Gilles Deleuze hat diese „ewige Lust des Werdens“ vor allem im „Wunderland“ von Alice „hinter den Spiegeln“ aufgespürt [2]. Wie viele Künstler hat auch mich die famose, wirklich-unwirkliche, geniale Alice zu collagistischen Arbeiten angeregt (zusammen mit den Caprichos von Goya).
Bei Bildern kann immer alles simultan erfasst werden kann. Daraus resultiert eine Gleichzeitigkeit des Werdens, die die Trennung von Vorher und Nachher, von Vergangenheit und Zukunft ignoriert.
Deleuze leitet daraus das Paradox „des Wesens des Werdens, in beide zeitliche Richtungen gleichzeitig zu verlaufen“, ab, das jedem „gesunden Menschenverstand“ widerspreche. Die Metamorphosen lösen Identitäten auf, bilden neue, temporäre und zerstören diese wieder. Man kann deshalb nicht mehr von einem irgendwie feststehenden, eigentlichen Substrat sprechen, das eben in vielerlei Gestalt erscheint. Damit wird aber auch die für das Denken des Westens konstitutive Unterscheidung von Schein und Sein problematisch.
Trugbild (Simulakrum)
Wir verdanken Deleuze die Erörterung der grundlegenden Differenz zwischen Urbild/Ebenbild und Trugbild/Simulakrum.

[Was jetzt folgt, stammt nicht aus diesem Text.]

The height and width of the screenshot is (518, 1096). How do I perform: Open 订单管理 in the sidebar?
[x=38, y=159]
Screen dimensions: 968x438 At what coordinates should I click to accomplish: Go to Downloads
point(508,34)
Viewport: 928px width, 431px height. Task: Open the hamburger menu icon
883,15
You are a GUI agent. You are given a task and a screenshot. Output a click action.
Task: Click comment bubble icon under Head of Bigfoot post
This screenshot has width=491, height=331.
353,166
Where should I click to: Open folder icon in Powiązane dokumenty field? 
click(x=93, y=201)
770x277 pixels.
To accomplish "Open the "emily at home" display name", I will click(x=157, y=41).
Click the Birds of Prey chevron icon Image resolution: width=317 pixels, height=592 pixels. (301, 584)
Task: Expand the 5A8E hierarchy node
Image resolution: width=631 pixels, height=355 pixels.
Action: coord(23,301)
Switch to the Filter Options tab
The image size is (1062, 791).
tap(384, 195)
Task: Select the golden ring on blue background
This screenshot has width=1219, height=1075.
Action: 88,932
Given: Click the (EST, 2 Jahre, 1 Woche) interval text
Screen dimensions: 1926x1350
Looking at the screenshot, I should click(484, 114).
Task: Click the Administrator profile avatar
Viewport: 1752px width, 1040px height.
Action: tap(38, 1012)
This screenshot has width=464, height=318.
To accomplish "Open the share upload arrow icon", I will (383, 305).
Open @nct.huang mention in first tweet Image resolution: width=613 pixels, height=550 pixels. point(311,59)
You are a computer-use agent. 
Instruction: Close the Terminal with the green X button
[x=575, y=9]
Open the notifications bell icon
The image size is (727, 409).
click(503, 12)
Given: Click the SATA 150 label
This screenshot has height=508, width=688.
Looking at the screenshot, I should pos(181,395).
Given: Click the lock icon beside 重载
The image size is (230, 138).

Er zeigte, dass die folgenreiche Abwertung der bildnerischen Kunst durch Platon sich nur auf das Trugbild (phantasma) und nicht auf das Ab- oder Ebenbild (eidos), die die Idee oder das Urbild repräsentiert, bezieht.[3] Dem Trugbild gelten Platons negative Bestimmungen: Abbild eines Abbildes, unsicheres, vages, phantastisches Gaukelspiel, das den Menschen verwirrt und ihn, so Platon, von seinem Ziel, dem absolut Guten, abzubringen versucht. Somit handelt es sich bei dieser Unterscheidung um „zwei Lesarten der Welt. Die erste definiert exakt die Welt der Abbilder oder Repräsentationen; sie setzt die Welt als Ikone. Die Zweite definiert dagegen die Welt der Trugbilder. Sie setzt die Welt selbst als Phantasma.“[4]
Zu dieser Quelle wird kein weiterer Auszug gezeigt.